A Life Spent Painting, a forthcoming biography of Philip Guston (1913-80) by the art historian Robert Storr, separates the US artist’s career into three periods: social realism, Abstract Expressionism and the late playful, figurative style that he is best known for. It is the transition to this final period that is detailed in the extract below. The break with what had come before was seen by some as an uncharacteristic departure.

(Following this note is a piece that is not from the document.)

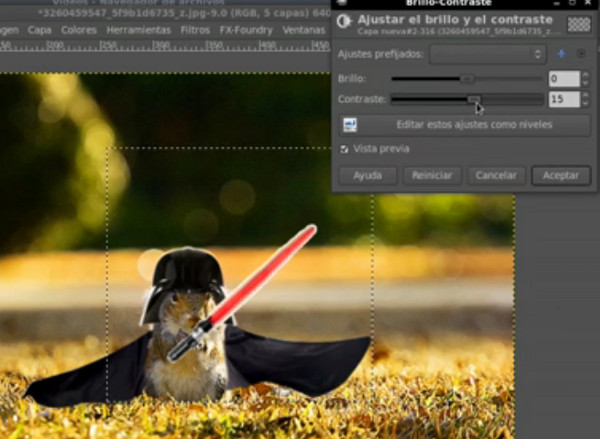Screen dimensions: 600x439
Task: Click the Contraste value stepper arrows
Action: tap(585, 99)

But, as Storr explains, much of the cartoonish base material was there already, harking back to the childhood interests as well as sketches that Guston made in the 1950s of his fellow artists in New York City.
The bravura technique deployed in [Guston’s] darkest, heaviest canvases between 1960 and 1964 rehearsed many of the moves he would [later] make, and the imposing contrasts between image and ground [...] but it also recalled his childhood fascination with the “funnies” and his own immature cartooning efforts, plus a number of little-known caricatures of friends he made during the mid-1950s in connection with a large comic scene of a Greenwich Village loft party.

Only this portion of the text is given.